Originally Posted by
Kontact
Ah, so your comments did not pertain to the newest failure?
Nope.
I admit I hadn't been following this thread
that closely when I posted what I did... the OP's suffered yet another BB failure? Or the joints where other frame components connect to his BB have failed, again? But in some way different than what had been referred to in earlier posts?
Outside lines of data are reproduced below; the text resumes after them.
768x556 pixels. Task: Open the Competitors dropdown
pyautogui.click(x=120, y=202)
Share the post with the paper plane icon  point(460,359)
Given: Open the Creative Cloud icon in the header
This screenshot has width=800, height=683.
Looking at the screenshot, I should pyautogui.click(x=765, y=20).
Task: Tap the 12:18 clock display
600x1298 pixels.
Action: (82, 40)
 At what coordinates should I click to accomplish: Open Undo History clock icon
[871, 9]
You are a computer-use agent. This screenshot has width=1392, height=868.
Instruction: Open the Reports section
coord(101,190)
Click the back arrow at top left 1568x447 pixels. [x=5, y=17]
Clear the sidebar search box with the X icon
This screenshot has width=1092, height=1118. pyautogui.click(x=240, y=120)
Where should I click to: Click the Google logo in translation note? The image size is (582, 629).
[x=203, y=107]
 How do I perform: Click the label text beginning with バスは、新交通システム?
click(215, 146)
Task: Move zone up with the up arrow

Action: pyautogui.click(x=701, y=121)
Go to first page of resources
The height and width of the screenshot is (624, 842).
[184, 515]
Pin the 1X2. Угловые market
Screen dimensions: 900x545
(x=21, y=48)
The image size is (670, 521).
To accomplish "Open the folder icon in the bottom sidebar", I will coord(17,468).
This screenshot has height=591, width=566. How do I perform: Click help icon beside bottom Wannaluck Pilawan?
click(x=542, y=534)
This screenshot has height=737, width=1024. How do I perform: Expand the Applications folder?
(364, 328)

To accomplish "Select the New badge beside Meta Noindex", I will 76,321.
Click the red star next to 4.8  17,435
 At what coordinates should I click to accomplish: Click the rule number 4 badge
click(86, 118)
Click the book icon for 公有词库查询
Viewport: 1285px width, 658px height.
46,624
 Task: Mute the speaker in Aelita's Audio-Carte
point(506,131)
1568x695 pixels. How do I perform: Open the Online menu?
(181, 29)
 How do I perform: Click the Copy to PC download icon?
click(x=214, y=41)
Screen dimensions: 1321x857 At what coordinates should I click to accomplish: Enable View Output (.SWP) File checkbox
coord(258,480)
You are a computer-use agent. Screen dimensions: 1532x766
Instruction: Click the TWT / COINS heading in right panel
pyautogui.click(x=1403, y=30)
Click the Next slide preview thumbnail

Can we perhaps agree that bicycles are engineered to withstand a wide range of fairly well understood stresses during common usage? Also that the OP perhaps represents an extreme case beyond which the engineering constraints of durability are routinely being compromised?
If MRV's seeing
repeated failures in various fabrications at the
same point of frame design my take is that he's routinely subjecting his frames to stresses that are
beyond what those frames' designers and engineers expected their work to have to endure. He's essentially behaving as a destructive testing consort. (Make no mistake here MRV please! This isn't to be taken personally in any way!!)
Originally Posted by
Andrew R Stewart
Perhaps but it's the fork I'm most worried about WRT failure. Every other member of a frame has both ends joined to another member EXCEPT the fork. That poor steerer is a cantilevered beam, even the fork blades are connected at the dropouts via the front axle but that steerer has only wall thickness going for it
Andy.
True enough, and I agree that failure of a fork stands a greater chance of being catastrophic than failure of a BB (keeping this within the boundaries of this thread's title) or the various tubes connected to it. Full loss of one of the only two contact points a bicycle has with the surface it's being ridden upon is something to be avoided. Designers and engineers have had decades of experience that contribute to their better understanding of how frame geometry and materials fabrication can go towards ensuring longevity, where the stresses involved can be quantified.